### AIM OF THE EXERCISE
Of all the lines below, return only those starting with the line holding "Instruction: Click the" and going on through the line holding "The image size is (524, 420).", exactly as written.

# # # # # # #

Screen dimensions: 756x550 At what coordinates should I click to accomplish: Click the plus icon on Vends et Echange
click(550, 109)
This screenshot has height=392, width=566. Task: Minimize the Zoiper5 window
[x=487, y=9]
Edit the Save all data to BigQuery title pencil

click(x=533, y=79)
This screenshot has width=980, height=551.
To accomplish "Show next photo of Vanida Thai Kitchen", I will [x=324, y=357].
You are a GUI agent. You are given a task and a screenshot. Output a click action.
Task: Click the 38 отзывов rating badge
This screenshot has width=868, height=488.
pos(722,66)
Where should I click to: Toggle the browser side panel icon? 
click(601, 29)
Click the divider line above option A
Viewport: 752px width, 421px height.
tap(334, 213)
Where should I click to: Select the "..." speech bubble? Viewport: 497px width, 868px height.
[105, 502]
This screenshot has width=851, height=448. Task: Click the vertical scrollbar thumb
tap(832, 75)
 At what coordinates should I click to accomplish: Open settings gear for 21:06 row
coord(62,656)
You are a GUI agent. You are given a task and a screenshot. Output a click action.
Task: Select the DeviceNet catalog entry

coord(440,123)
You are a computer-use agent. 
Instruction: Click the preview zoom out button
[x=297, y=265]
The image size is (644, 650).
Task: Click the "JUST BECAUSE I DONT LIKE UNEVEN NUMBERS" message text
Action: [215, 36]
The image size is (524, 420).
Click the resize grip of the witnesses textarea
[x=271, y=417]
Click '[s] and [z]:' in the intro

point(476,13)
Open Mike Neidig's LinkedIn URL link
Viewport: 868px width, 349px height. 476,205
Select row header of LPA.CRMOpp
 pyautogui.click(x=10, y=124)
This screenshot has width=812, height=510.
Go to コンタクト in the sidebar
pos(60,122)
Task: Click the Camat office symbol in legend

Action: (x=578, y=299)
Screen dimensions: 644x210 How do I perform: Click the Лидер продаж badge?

# # # # # # #

### OUTPUT
Instruction: Click the preview zoom out button
[x=297, y=265]
The image size is (644, 650).
Task: Click the "JUST BECAUSE I DONT LIKE UNEVEN NUMBERS" message text
Action: [215, 36]
The image size is (524, 420).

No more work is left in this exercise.